Kutsal kitap Kur’an’da bu tip insanlardan; insanın başına bir sıkıntı gelince

rabbine yönelerek ona yalvarır. Sonra Allah kendisinden ona bir nimet verince önceden yalvarmış olduğunu unutur (Zümer: 39/8); denizde başınıza bir musibet geldiğinde ondan başka bütün yalvardıkları kaybolup gider. O sizi kurtarıp karaya çıkardığında (yine eski halinize) dönersiniz. İnsanoğlu çok nankördür ( İsra: 17/67);

görmüyorlar mı ki, onlar her yıl bir veya iki kere belaya çarptırılıp imtihan ediliyorlar.

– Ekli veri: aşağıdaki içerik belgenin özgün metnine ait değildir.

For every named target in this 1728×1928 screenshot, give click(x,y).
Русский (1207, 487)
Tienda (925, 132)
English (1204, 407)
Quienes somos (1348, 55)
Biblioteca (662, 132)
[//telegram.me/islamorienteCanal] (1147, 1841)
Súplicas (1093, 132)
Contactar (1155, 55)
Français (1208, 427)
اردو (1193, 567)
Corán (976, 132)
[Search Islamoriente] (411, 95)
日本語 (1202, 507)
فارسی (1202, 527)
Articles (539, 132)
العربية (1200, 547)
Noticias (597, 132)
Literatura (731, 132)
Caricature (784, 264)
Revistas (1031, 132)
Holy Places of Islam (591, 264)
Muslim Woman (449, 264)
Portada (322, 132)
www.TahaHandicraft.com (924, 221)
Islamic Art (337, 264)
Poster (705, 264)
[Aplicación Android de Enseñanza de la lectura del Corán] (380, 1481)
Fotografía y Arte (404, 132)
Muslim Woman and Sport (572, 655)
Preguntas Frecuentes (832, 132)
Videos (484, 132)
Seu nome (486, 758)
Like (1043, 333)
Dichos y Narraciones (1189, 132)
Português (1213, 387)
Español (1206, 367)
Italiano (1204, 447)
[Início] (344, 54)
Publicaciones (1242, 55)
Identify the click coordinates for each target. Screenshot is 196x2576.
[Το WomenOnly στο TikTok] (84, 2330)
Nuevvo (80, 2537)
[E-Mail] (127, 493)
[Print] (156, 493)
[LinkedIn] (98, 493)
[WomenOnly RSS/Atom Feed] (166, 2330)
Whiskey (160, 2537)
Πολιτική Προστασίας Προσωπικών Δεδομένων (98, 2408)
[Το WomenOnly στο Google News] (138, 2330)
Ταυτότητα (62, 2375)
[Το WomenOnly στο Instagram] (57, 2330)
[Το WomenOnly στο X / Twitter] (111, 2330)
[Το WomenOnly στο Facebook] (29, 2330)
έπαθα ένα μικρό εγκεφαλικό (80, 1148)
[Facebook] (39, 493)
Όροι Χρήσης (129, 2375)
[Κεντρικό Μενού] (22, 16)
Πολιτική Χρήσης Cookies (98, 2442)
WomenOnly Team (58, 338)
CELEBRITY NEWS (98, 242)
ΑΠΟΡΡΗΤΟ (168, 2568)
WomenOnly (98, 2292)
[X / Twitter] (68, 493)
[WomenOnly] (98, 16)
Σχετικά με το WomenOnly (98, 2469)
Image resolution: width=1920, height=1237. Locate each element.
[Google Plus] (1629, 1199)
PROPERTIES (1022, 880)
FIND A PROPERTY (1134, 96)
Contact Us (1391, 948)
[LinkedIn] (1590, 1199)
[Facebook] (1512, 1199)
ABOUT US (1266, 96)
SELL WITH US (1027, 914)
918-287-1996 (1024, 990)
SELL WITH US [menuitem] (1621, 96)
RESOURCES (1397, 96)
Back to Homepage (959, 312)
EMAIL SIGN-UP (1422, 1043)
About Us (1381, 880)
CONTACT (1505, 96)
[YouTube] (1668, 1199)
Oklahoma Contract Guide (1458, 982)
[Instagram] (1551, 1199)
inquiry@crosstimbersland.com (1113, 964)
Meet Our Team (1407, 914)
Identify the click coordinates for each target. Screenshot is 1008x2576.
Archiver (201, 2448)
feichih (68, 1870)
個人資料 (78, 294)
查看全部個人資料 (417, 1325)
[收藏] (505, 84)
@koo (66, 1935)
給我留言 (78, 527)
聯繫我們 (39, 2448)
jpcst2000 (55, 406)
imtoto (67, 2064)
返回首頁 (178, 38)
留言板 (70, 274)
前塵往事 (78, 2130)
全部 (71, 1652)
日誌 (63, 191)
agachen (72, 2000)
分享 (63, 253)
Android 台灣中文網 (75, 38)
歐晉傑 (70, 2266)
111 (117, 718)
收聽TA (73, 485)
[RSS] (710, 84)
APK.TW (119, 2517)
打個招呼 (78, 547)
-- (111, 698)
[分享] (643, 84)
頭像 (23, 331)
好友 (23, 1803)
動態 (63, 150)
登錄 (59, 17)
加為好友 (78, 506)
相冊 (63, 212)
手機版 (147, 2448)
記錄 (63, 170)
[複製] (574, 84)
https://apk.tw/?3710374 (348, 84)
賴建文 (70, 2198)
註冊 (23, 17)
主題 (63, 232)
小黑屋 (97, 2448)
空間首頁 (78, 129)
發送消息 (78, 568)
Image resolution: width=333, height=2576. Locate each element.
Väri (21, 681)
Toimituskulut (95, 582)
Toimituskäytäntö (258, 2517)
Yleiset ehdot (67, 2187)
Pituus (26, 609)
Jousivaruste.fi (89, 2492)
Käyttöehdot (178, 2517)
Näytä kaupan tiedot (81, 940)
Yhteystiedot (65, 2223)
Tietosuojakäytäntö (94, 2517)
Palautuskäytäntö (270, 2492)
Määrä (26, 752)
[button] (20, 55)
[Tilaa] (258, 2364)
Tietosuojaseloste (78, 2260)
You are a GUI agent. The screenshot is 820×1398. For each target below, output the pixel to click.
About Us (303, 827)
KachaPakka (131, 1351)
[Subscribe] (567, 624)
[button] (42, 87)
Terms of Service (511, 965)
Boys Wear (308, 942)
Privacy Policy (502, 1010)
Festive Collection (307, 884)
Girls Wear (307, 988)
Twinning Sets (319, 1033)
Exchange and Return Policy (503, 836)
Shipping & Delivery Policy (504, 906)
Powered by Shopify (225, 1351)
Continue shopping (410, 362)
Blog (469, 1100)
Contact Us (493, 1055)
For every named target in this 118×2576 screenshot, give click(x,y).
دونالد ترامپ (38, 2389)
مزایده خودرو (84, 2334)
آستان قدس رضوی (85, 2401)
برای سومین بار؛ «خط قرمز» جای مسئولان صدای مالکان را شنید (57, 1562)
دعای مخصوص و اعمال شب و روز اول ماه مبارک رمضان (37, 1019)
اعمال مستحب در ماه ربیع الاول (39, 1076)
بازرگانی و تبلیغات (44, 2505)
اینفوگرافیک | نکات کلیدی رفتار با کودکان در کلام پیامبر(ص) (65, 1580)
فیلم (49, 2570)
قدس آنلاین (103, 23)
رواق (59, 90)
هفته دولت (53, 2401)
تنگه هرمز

Sonra ne tövbe ederler, ne de ibret alırlar (Tevbe: 9/126) şeklinde

bahsedilir.

Bu tür dindarlığa, psikolojik ihtiyaçlar dini ya da fonksiyonel din olarak da değinilebilir. Bu tür dindarlarda kendinden fedakârlık yapmadan dinden bir şeyler bekleme temel mantıktır (Ulu, 2013: 21).

İçgüdülü dindarlığa meyilli olan kişiler, dini bir hayat felsefesi, ona kendi ihtiyaçlarından daha üstün bir derece verirler ki bu da İslami perspektifte takva olarak adlandırılır, dini değerler etrafında kişilik geliştirirler. Cömertlik, fedakârlık, edep vs. gibi değerler, dinin atfettiği önem sebebiyle ideal kişilikte bulunması gereken bileşenlerdir ve sırf daimi bir huzur ve tevekkül hali kazanarak, en ala maksadı, dinin vecibeleri için yaşamak olarak görülür. İçgüdülü dindarlar değil dünyevi menfaatleri uhrevi faydaları dahi istemeden yalnızca Tanrı’nın rızası için dine bağlanırlar (Nursi, 2016d).

O dinin mensubu olmalarının meydana getirdiği kulluk bilinci ve manevi rahatlama yeterli bir kaynaktır. Ayrıca bu kişiler için dua, Tanrı ile kendileri arasında irtibatı kuvvetlendiren bir iletişim ve ibadet şeklidir. Bu nedenle ibadet olan bir şeyin sıkıntı olsun olmasın her daim yapılması gerektiği inancı vardır. İçgüdülü tipler toplumla ve çevreyle daha bütünleşmiş ve daha mistik yapıya sahiptirler. Tanrı’nın rızası için yardım eder, karşılıksız sevgi ve önyargısız muamele gösterirler (Ulu, 2013: 21).